1)対象となる主体の直近の家族(子供、親、兄弟。21歳以下の場合は親族が一緒に申請することが必要)が直接的な申請者となることができる。申請を受理する主体は国の指定を受けた非営利法人である治療カウンセリング・センターとなり、申請者となる家族が直接出向き、面談を受け、書面にて申請する必要がある。対象となる主体が、家族に対し直接危害を与えている場合(金銭、暴力等)、被害者となる家族が直接救済を求めるしか手法はなくなる。
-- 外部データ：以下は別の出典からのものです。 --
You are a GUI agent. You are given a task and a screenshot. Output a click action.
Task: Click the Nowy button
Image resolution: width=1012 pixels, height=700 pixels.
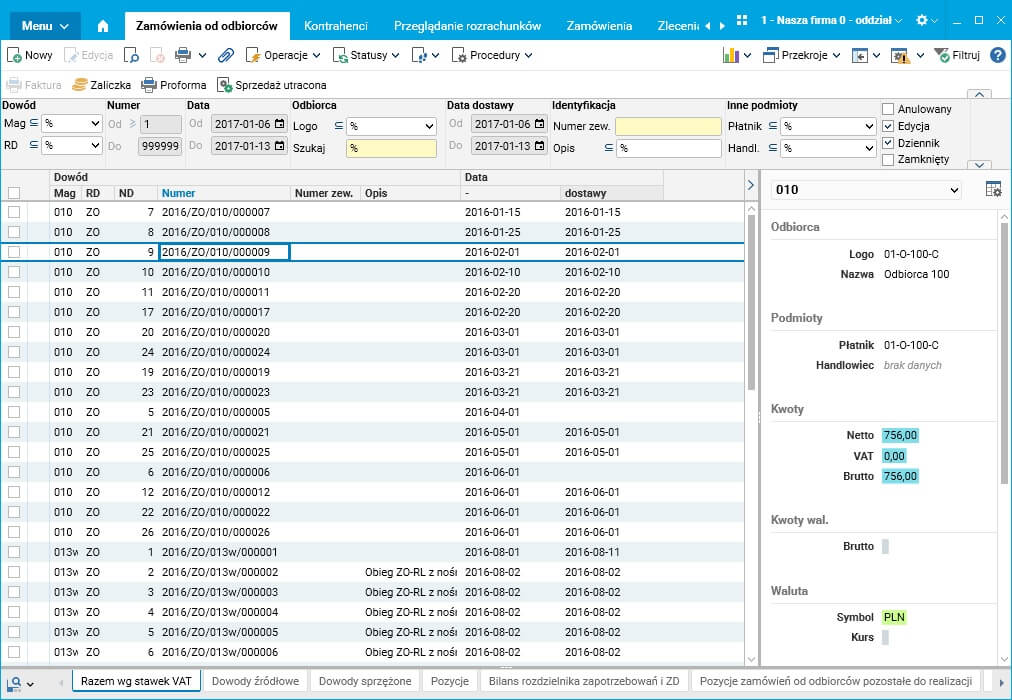click(30, 55)
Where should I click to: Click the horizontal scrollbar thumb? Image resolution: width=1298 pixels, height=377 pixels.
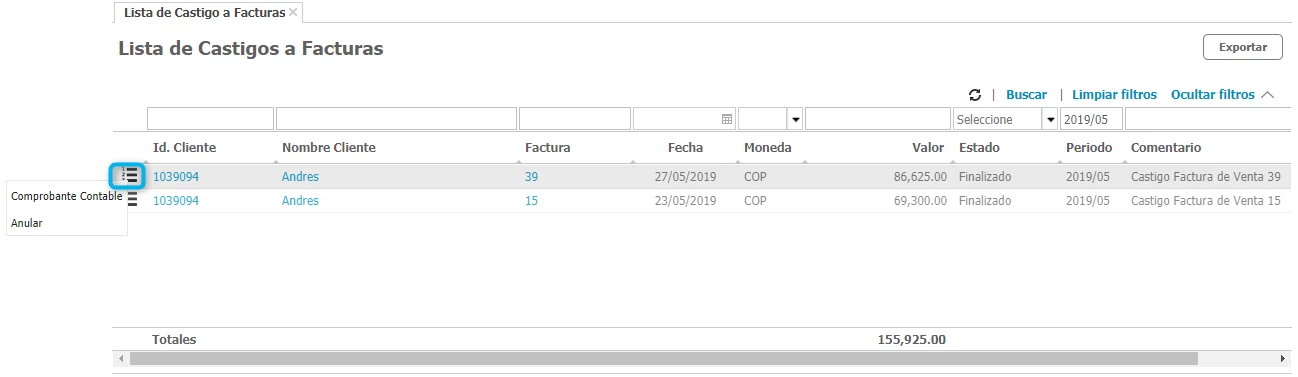[663, 358]
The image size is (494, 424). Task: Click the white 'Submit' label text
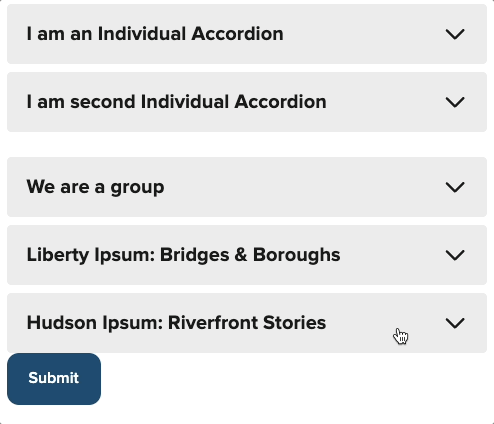click(x=54, y=378)
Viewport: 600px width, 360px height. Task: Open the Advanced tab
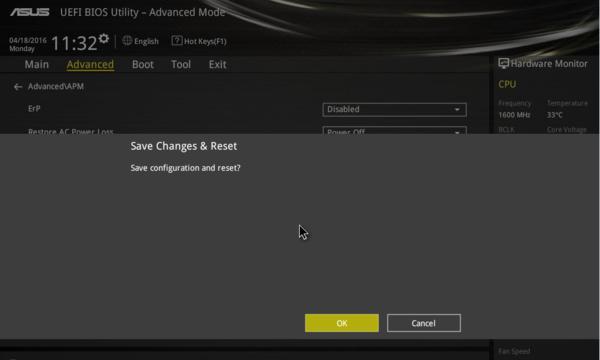pos(90,64)
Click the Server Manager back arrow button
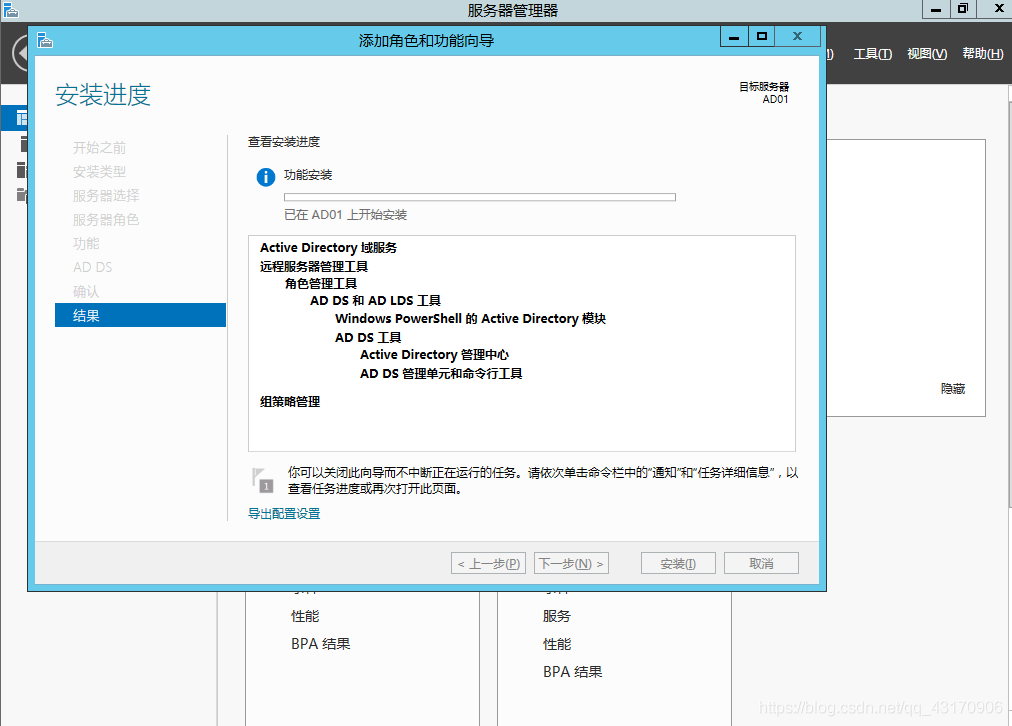1012x726 pixels. [x=18, y=53]
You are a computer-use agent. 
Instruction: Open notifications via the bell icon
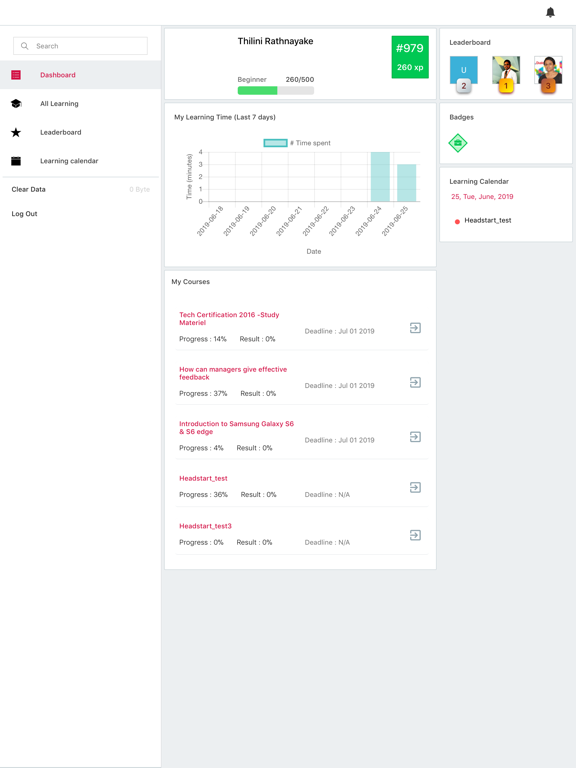click(550, 12)
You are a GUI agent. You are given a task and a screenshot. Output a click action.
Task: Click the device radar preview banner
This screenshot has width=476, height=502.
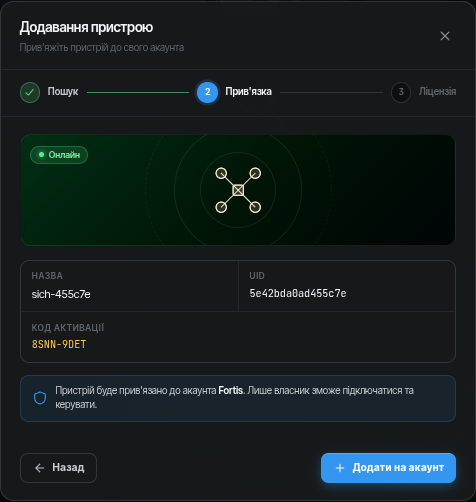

2)上記センターで家族がカウンセリングを受ける場合には、結果として申請書類は国の専門的な機関に回付される。この国の専門的な機関の中に、地域社会代表者、専門家を含む評価委員会(Committee of Assessor)が組成され、この委員会が、申請内容を審査・評価し、申請後28日以内に本人を、必要な場合証人と共に召喚することができる。最終判断はこの委員会に委ねられることになるが、排除が認められる場合には、評議会が排除命令(Exclusion Order)を出すことになる(命令に関し、本人の同意は必要条件ではなく、不服の場合には、裁判所への提訴手続きを取らざるを得なくなる)。この場合の命令とは行政処分に近く、当然のことながら法的拘束力を保持する。 尚、2013年法律改正により、この評価委員会は、家族の被害が明らかである場合、対象者を召喚し、精査する前に即刻仮排除命令を出し、家族にとっての被害を縮小化できる権限が付与されることになった。
3)排除命令はカジノ施行者、規制当局、警察当局に配布されることで有効となり、関連類似施設を含めた賭博施設への立ち入りが禁止される。尚、この排除を解除する場合には同様に家族、本人による解除申請が必要で、第三者専門家やカウンセラーによる評価・審査・確認・許可の手順を必要とする。また症状が治癒していることの確認が求められる。
家族排除プログラムの特徴は、家族や本人を更なる危害から守るため、その申請と排除決定に際し、必ずしも本人の同意を必要としないことにある。これが為に、専門家を交えて、第三者が中立的な立場から評価・審査し、判断を下すことになる。本人の意思に基づく自己排除プログラムでは、申請者本人の申請となるため、家族や社会への深刻な影響が表れているにも拘らず、本人が問題を自覚せず、問題への対処が遅れてしまうということも起こりかねない。これでは、問題がこじれるばかりで、解決に至らない場合も多い。かかる事情により、本人ではなく、現実に被害を受ける家族による申請を認め、家族や社会に対する被害を縮小化するために、より強制力、拘束力のある考えをとることが家族排除プログラムの本質になる。本人のみではなく、家族や第三者を関与する形でのプログラムとなるがために、慎重な手順を踏み、当該本人が本当に深刻な依存症の症状を呈しているか否か等の診断、評価、並びに排除の判断は、第三者たる専門家が担うことになる。透明性のある手順やより客観的な判断に依拠することにより、排除の正当性を確保し、問題の深刻化を未然に防ぐという考え方でもある。
家族排除プログラムは、有効にその制度が設計される場合には、賭博依存症が家族や社会にもたらしうる悪影響を効果的に縮小化することを可能にする。但し、プログラムを効果的に実践するためには、施行者レベルではなく、国の組織が必要になり、対象者や対象となる事象を冷静かつ正確に判断できる専門的知見と強制的排除に関する法的な根拠も必要とする。かつ、何等かの手法で物理的、効果的に対象者を入場時点で排除できる仕組みも必要となる。わが国においても、これらは実現できないことはない。